# PROBLEM TO SOLVE
Resume the publication page about the loop chain abstraction, writing on from its last sentence.

# GIVEN TEXT

Publications

Using the Loop Chain Abstraction to Schedule across Loops in Existing Code

Published in International Journal of High Performance Computing and Networking, 2018

Abstract

Exposing opportunities for parallelisation while explicitly managing data locality is the primary challenge to porting and optimising computational science simulation codes to improve performance. OpenMP provides mechanisms for expressing parallelism, but it remains the programmer’s responsibility to group computations to improve data locality. The loop chain abstraction, where a summary of data access patterns is included as pragmas associated with parallel loops, provides compilers with sufficient information to automate the parallelism versus data locality trade-off. We present the syntax and semantics of loop chain pragmas for indicating information about loops belonging to the loop chain and specification of a high-level schedule for the loop chain. We show example usage of the pragmas, detail attempts to automate the transformation of a legacy scientific code written with specific language constraints to loop chain codes, describe the compiler implementation for loop chain pragmas, and exhibit performance results for a computational fluid dynamics benchmark.

# MATERIAL
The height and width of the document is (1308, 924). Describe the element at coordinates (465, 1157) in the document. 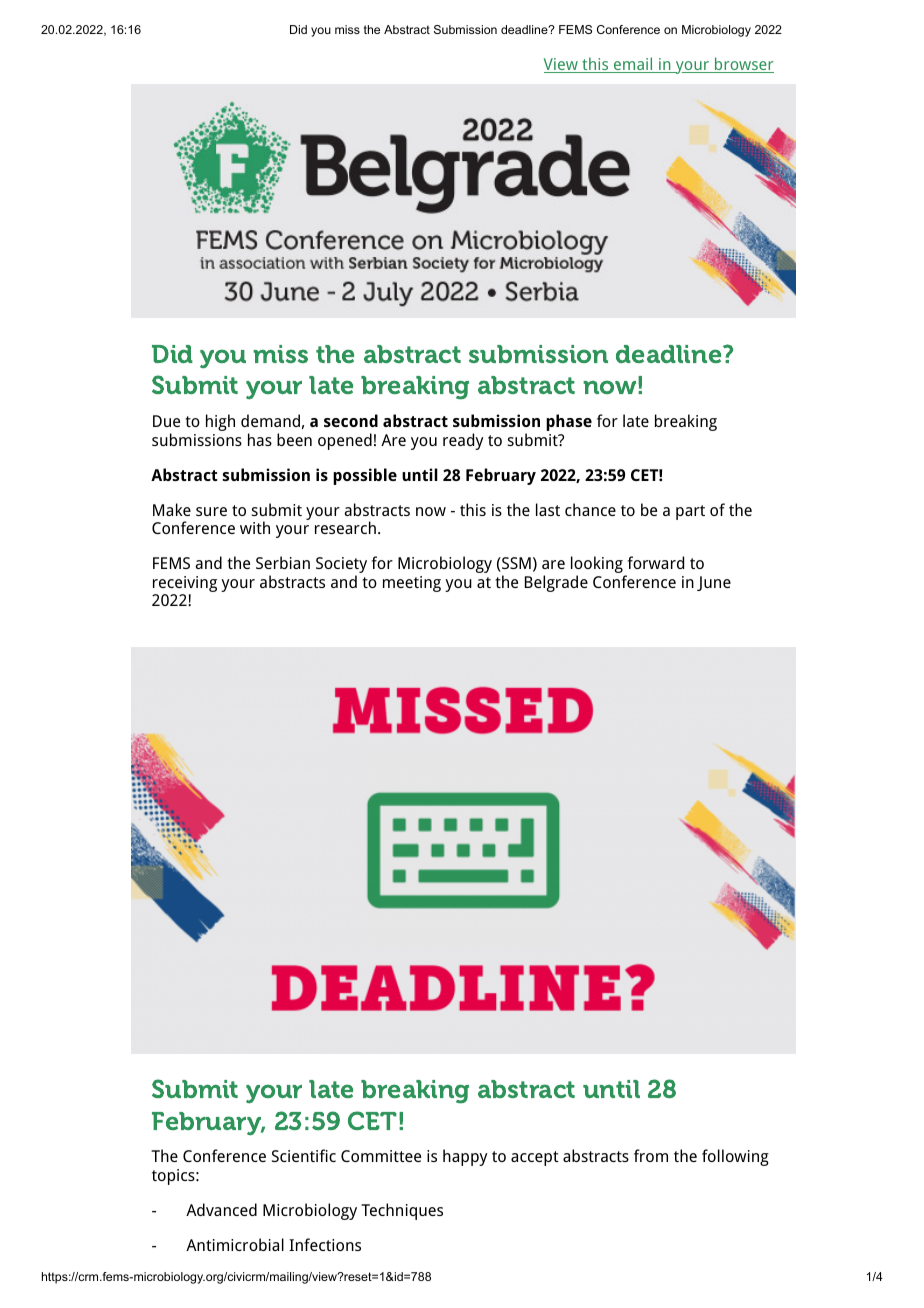

I see `happy` at that location.
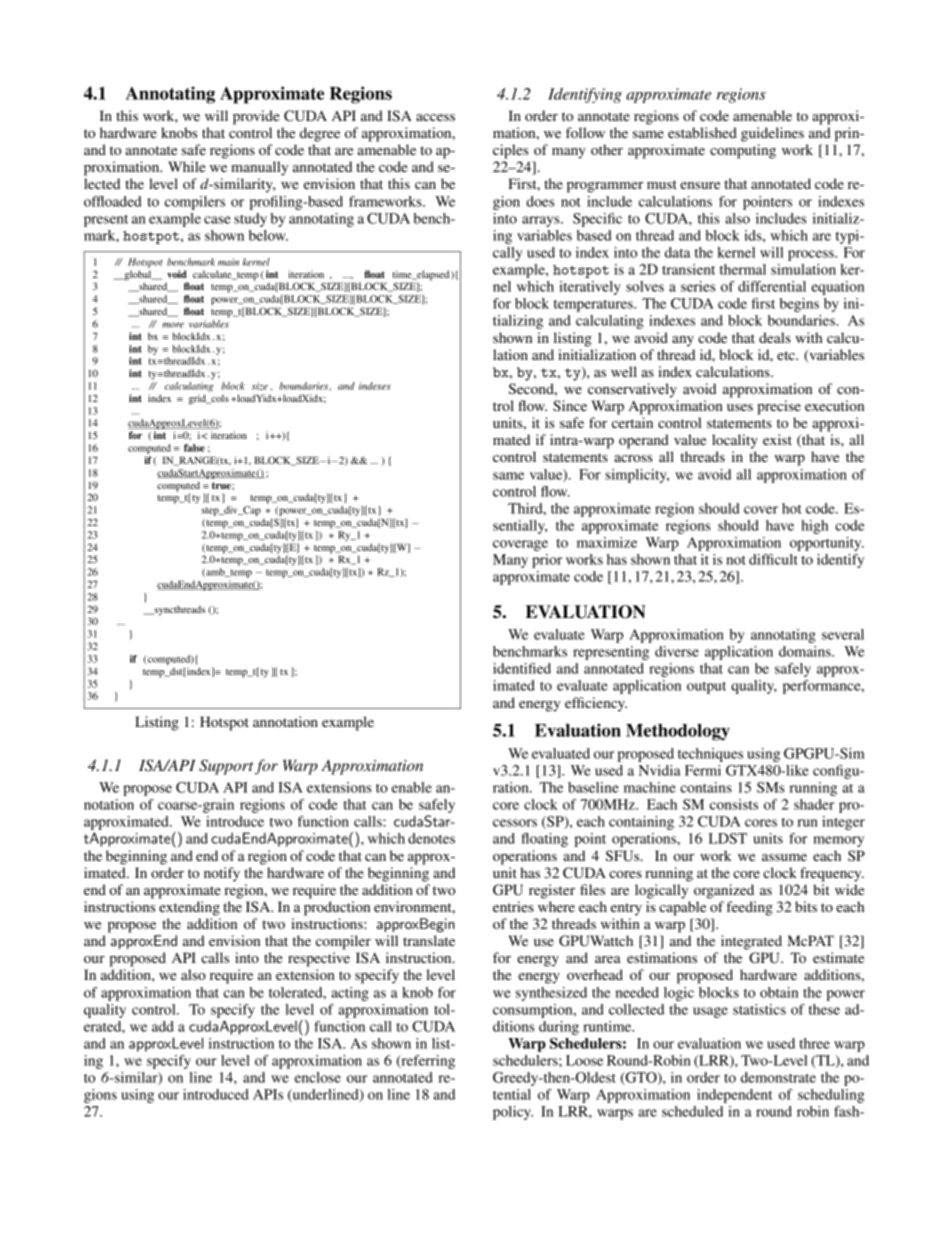  Describe the element at coordinates (259, 168) in the document. I see `manually` at that location.
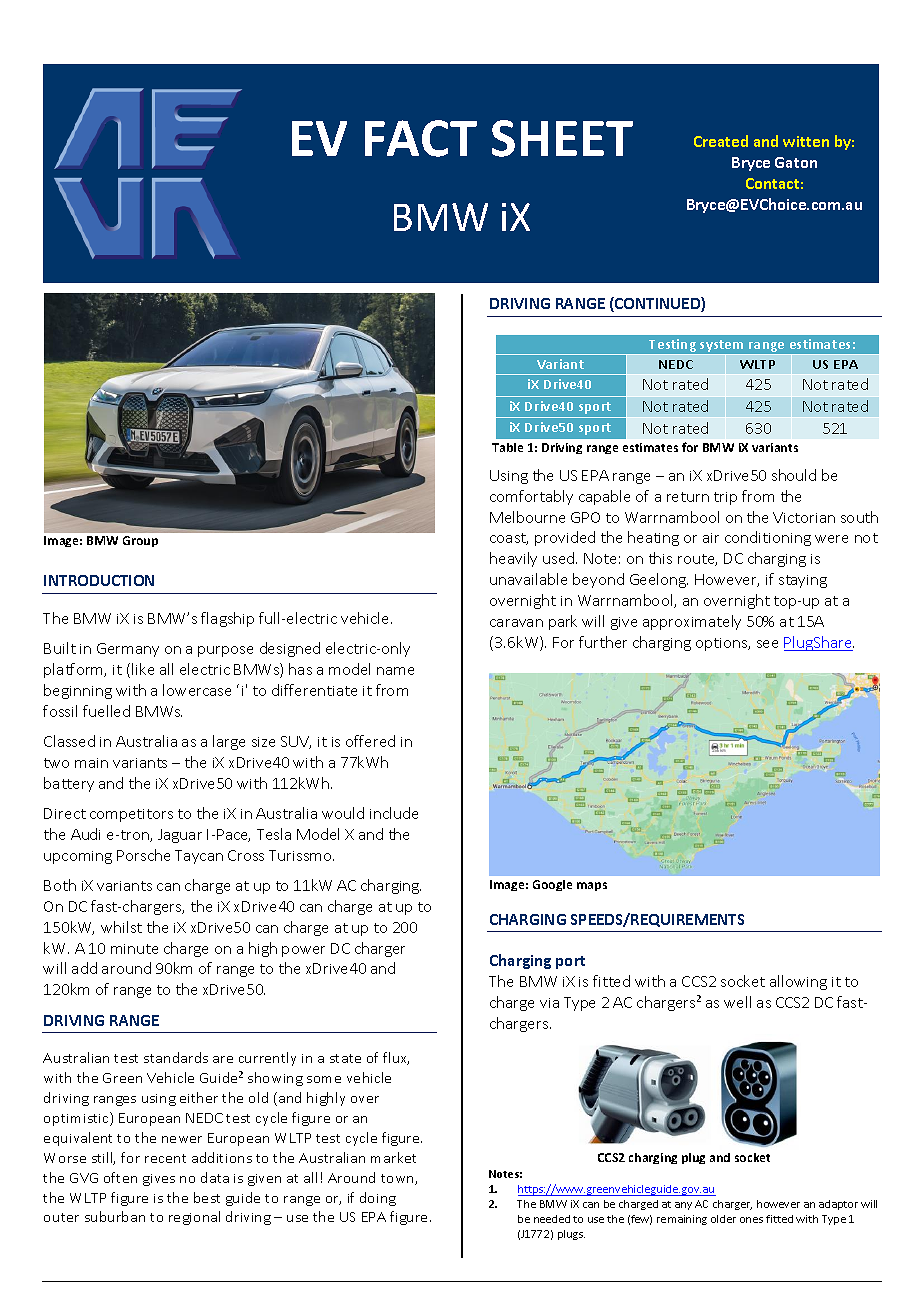 Image resolution: width=924 pixels, height=1308 pixels. Describe the element at coordinates (552, 885) in the screenshot. I see `Google` at that location.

# EXERCISE RESULT
Recommended citation: Ian Bertolacci, Michelle Strout, Jordan Riley, Stephen Guzik, Eddie Davis, Catherine Olschanowsky, "Using the Loop Chain Abstraction to Schedule across Loops in Existing Code." International Journal of High Performance Computing and Networking, 2018. https://www.inderscienceonline.com/doi/abs/10.1504/IJHPCN.2019.097053

Extending OpenMP to Facilitate Loop Optimization

Published in In the proceedings of Evolving OpenMP for Evolving Architectures, 2018

Abstract

OpenMP provides several mechanisms to specify parallel source-code transformations. Unfortunately, many compilers perform these transformations early in the translation process, often before performing traditional sequential optimizations, which can limit the effectiveness of those optimizations. Further, OpenMP semantics preclude performing those transformations in some cases prior to the parallel transformations, which can limit overall application performance.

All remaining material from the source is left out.